Exercise requirements: Transcribe only what runs from the line including "Where should I click to: Expand" through the last line of the entries, exactly as it appears.

Saved data entries:
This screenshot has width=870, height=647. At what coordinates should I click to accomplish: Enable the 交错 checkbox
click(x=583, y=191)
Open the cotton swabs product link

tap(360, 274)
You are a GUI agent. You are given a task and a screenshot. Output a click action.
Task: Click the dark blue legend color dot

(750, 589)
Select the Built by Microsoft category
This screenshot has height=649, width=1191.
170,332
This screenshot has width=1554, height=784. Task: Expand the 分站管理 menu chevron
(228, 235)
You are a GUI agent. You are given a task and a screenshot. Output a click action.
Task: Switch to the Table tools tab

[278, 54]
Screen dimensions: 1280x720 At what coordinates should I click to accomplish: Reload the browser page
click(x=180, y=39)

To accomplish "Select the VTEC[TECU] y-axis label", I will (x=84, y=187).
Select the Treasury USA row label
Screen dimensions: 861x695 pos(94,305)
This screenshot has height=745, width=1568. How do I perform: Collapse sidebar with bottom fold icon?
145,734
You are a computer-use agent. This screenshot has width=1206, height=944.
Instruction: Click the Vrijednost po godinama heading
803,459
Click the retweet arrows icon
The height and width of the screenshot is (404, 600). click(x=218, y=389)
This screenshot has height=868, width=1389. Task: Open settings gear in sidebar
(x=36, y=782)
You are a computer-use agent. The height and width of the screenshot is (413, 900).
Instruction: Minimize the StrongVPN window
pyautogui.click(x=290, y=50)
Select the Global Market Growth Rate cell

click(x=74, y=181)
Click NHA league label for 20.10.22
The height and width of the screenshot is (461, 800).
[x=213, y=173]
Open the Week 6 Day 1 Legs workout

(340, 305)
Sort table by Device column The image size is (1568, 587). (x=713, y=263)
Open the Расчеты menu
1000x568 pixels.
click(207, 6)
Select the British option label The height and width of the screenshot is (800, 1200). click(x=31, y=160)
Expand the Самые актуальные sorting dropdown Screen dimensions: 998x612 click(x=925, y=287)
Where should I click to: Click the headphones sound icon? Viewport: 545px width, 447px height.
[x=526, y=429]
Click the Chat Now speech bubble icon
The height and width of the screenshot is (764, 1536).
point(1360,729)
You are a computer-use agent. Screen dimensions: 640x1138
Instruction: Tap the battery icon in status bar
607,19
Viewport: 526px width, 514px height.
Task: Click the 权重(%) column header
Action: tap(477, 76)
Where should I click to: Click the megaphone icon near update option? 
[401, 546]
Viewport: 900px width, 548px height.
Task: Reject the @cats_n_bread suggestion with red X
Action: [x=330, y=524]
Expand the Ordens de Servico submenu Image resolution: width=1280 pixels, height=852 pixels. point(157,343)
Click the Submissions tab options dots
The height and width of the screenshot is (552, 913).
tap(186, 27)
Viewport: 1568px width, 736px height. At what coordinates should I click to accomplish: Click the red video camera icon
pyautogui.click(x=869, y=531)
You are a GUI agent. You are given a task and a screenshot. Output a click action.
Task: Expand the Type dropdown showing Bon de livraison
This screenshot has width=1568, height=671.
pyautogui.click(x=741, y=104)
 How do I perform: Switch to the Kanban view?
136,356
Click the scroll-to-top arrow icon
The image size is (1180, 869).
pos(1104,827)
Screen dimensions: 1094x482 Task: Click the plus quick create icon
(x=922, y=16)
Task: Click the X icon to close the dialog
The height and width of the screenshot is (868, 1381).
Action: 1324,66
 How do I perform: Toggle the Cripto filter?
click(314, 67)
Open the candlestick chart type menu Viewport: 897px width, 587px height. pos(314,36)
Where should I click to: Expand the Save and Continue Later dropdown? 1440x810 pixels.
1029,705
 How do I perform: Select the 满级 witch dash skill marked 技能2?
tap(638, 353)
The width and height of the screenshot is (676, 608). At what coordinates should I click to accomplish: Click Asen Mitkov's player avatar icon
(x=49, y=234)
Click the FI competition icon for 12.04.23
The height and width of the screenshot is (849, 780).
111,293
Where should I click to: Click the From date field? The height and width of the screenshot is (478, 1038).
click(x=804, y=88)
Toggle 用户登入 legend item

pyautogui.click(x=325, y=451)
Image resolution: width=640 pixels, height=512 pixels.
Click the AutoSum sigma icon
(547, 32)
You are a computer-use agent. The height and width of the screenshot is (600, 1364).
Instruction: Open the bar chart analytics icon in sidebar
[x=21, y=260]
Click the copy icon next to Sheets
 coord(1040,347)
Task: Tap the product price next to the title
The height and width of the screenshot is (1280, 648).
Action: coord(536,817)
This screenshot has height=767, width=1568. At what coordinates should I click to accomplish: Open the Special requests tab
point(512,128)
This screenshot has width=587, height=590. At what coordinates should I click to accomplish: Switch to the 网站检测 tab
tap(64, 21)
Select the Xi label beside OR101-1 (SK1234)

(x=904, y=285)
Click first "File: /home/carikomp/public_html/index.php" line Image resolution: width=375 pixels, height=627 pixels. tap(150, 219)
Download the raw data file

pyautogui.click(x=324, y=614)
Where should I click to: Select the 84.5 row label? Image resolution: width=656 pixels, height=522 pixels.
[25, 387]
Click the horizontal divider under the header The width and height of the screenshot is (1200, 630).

Reply to the exercise:
Where should I click to: Expand the Save and Continue Later dropdown? 1440x810 pixels.
1029,705
 How do I perform: Select the 满级 witch dash skill marked 技能2?
tap(638, 353)
The width and height of the screenshot is (676, 608). At what coordinates should I click to accomplish: Click Asen Mitkov's player avatar icon
(x=49, y=234)
Click the FI competition icon for 12.04.23
The height and width of the screenshot is (849, 780).
111,293
Where should I click to: Click the From date field? The height and width of the screenshot is (478, 1038).
click(x=804, y=88)
Toggle 用户登入 legend item

pyautogui.click(x=325, y=451)
Image resolution: width=640 pixels, height=512 pixels.
Click the AutoSum sigma icon
(547, 32)
You are a computer-use agent. The height and width of the screenshot is (600, 1364).
Instruction: Open the bar chart analytics icon in sidebar
[x=21, y=260]
Click the copy icon next to Sheets
 coord(1040,347)
Task: Tap the product price next to the title
The height and width of the screenshot is (1280, 648).
Action: coord(536,817)
This screenshot has height=767, width=1568. At what coordinates should I click to accomplish: Open the Special requests tab
point(512,128)
This screenshot has width=587, height=590. At what coordinates should I click to accomplish: Switch to the 网站检测 tab
tap(64, 21)
Select the Xi label beside OR101-1 (SK1234)

(x=904, y=285)
Click first "File: /home/carikomp/public_html/index.php" line Image resolution: width=375 pixels, height=627 pixels. tap(150, 219)
Download the raw data file

pyautogui.click(x=324, y=614)
Where should I click to: Select the 84.5 row label? Image resolution: width=656 pixels, height=522 pixels.
[25, 387]
Click the horizontal divider under the header The width and height of the screenshot is (1200, 630).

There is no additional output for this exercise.